Plaintiff did not dispute that the position offered was a reasonable accommodation, but
claimed that the City was required to engage in an interactive exchange regarding his placement.
The court pointed out that the interactive process is not an end in itself but simply a means to
identify a reasonable accommodation. Id. at 1015. Thus, to state a claim, the plaintiff must
allege that the employer’s failure to engage in an interactive process resulted in a failure to
identify an appropriate accommodation for the qualified individual.
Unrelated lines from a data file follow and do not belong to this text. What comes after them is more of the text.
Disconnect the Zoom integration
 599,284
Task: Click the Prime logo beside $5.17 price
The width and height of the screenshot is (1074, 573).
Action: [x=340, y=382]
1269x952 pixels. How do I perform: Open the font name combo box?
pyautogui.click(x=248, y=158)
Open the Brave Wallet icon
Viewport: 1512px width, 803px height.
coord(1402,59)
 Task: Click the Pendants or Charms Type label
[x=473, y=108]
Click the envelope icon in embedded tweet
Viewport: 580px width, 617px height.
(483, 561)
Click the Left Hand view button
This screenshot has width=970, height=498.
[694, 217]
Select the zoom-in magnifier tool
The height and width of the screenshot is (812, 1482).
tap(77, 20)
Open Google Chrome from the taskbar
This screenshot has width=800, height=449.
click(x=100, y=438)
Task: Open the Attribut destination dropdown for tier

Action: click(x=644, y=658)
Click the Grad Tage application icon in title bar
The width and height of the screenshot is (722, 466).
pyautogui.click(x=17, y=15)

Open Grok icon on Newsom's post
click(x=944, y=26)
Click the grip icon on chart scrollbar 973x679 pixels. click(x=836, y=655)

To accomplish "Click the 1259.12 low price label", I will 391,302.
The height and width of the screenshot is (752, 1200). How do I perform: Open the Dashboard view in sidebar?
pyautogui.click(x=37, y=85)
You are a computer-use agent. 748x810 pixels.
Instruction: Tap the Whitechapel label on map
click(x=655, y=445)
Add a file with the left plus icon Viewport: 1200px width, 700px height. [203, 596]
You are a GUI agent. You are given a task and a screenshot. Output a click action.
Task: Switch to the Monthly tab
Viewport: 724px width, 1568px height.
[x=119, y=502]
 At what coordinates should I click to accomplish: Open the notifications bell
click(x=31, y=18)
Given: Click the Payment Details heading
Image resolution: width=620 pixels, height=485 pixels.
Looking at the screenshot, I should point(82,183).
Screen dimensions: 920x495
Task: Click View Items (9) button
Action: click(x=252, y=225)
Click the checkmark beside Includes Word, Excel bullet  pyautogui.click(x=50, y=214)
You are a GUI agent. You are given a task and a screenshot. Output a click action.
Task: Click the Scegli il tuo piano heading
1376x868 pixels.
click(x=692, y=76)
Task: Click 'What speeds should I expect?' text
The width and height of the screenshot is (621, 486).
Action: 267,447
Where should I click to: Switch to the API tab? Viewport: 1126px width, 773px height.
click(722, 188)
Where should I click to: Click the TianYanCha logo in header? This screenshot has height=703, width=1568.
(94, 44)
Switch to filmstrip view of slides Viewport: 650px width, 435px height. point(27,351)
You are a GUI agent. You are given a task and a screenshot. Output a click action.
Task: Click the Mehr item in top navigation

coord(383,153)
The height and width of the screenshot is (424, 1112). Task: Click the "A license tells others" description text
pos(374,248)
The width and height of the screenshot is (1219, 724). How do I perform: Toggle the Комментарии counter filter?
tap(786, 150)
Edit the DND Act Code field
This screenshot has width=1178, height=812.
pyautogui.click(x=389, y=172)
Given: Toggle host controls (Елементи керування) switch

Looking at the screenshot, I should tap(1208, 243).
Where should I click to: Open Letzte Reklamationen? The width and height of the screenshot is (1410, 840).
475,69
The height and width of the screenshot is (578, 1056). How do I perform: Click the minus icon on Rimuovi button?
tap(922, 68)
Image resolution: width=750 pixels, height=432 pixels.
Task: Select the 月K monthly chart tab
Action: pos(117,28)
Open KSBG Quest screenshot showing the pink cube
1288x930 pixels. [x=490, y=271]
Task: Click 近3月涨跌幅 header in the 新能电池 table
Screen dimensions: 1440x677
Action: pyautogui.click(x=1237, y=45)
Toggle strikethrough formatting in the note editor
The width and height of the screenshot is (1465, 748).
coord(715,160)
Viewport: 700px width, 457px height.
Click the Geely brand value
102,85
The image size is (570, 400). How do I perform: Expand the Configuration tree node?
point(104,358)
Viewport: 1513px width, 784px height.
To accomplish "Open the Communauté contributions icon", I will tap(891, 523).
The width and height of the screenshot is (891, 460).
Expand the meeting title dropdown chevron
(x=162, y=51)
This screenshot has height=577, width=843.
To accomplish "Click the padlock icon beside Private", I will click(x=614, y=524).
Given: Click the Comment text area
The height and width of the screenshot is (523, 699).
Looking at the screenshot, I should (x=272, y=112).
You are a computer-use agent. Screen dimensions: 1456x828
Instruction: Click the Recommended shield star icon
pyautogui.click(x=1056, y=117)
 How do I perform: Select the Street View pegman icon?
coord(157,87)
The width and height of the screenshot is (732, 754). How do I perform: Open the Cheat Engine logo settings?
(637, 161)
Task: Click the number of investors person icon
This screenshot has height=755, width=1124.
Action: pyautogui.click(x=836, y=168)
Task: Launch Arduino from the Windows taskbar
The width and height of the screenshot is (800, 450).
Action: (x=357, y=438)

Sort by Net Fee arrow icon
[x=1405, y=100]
Id. at 1016. In affirming the
grant of partial summary judgment for the employer, the court held that “[t]he ADA seeks to
ensure that qualified individuals are accommodated in the workplace, not to punish employers
who, despite their failure to engage in an interactive process, have made reasonable
accommodations.” Id.
Earl v. Mervyns, Inc., 207 F.3d 1361 (11th Cir. 2000): The employer has no duty
to initiate the interactive process to determine a reasonable accommodation.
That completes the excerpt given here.